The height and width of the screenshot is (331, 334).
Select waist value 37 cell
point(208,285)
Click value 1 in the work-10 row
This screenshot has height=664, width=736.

◆ ◆ ◆ ◆ ◆ ◆ ◆

Substitute "entry" for every occurrence of "value" in the lines above, and leave everything else unchanged.

The height and width of the screenshot is (331, 334).
Select waist entry 37 cell
point(208,285)
Click entry 1 in the work-10 row
This screenshot has height=664, width=736.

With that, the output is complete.